As the Baltimore Ravens desperately tried to get their offense going with a little more than six minutes remaining, Cincinnati Bengals cornerback Johnathan Joseph(notes) came up with yet another critical play on Sunday. Joseph knocked down a third-down pass intended for Ravens wide receiver Derrick Mason(notes) during Cincinnati's 17-7 victory.
While Joseph stood out in that sequence, he's not the only playmaker in the Bengals secondary. Not only has fellow cornerback Leon Hall(notes) been a key contributor, but the pair has helped one another all season – the kind of synergy that has taken them to the top of the heap in the NFL among cornerback duos and brought the surprising 6-2 Bengals to the top of the AFC North.
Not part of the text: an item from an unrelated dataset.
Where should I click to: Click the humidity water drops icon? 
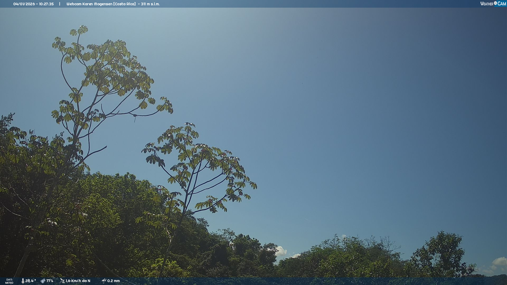[43, 281]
"I wouldn't say all that," Hall said about their standing as the top cornerback tandem. "I feel like we're coming into our own and we're playing well, but that other stuff doesn't matter. We're just trying to play well as a defense, just trying to be the best defense on the field each game. That's what we talk about."
Actually, Hall and Joseph, who each had an interception Sunday, talk about more than general goals. There are specific situations, subtle nuances of the game that may come up early in a contest and then reoccur later. The throw to Mason is a prime example of a little thing Hall discussed with Joseph early in the game that came back to help later.
"[The Ravens] were running the out pattern a certain way and we talked about it in the first half after they ran it at me," said Hall, whose four interceptions through eight games this season are one short of his career high set as a rookie in 2007 (Joseph has already tied his career high with four this season). "When they ran it later, Johnathan was ready for it. The same thing happened with the way they were running an in route and he told me and that helped me later. … We've been like that since I got here and he was already here. We get along so good, we're talking all the time about the game, about how certain people play, the things we can do."
As a result of that communication between the two former first-round NFL draft picks (Hall in 2007 and Joseph in '06), the Bengals were the best defense on the field in a matchup with the mighty Ravens for the second time this season, a statement that might have drawn guffaws before the season. The idea that the hapless Bengals defense could run with the Ravens would seem utterly ridiculous.
What the Bengals have, however, is the ability to shut down opposing wide receivers on a regular basis with Hall and Joseph. That has been the key to beating the Ravens, who have otherwise been one of the top offensive teams in the league.
In two games against Cincinnati, the Ravens have scored only two offensive touchdowns, both coming in the fourth quarter. Moreover, Baltimore wide receivers have combined for only nine catches and 113 yards in those games. As a result, Ravens quarterback Joe Flacco(notes) has had his two worst performances of the season this year, including a stunningly low 48.3 quarterback rating on Sunday.
Hall said the main reason is a sense of anxiety that Cincinnati defensive coordinator Mike Zimmer has created on a regular basis. That sense of anxiety seems to drive the Bengals' combination of talented players and misfits.
"Every week, coach Zimmer tells us, 'The best defense on the field is going to win.' " said Hall, who intercepted Flacco late in the second quarter. "When we talked about it this week, we said, 'Hey, the Ravens have a defense that can pitch a shutout.' They've been like that for a long time and we're just trying to get there still. That's what all our guys talk about, getting to that level of respect."
Some Bengals are trying to get any level of respect. While Hall, Joseph and linebacker Keith Rivers(notes) are all former first-round picks, others such as defensive tackle Tank Johnson(notes), linebacker Dhani Jones(notes) and safety Roy Williams are among a group of players who have been cut by other teams.
"Everybody on this defense is trying to prove something," Hall said.
To some extent, that includes Hall and Joseph, who during their careers have had to deal with mouthy teammate and wide receiver Chad Ochocinco(notes) in practice. Ochocinco agreed with the notion that Hall and Joseph have risen to the top of the list of cornerback duos, surpassing the likes of the Green Bay Packers' combo of Al Harris(notes) and Charles Woodson(notes). In fact, he even took some credit for it.
"Hey, they go against me in practice all the time, they better be good," Ochocinco said with no hint of a joke.
"Hey, that's the truth," Hall said with a slight laugh. "My first couple of years, he got the best of me every day in practice. He's so good, so quick with what he does. You have to get better. He made me and Johnathan better. At least now I get my share of plays in.
"Either that or Chad's going to tell you all about it."
Be it Ochocinco talking to Hall and Joseph or Hall and Joseph just talking to each other, it's helped them get to this point.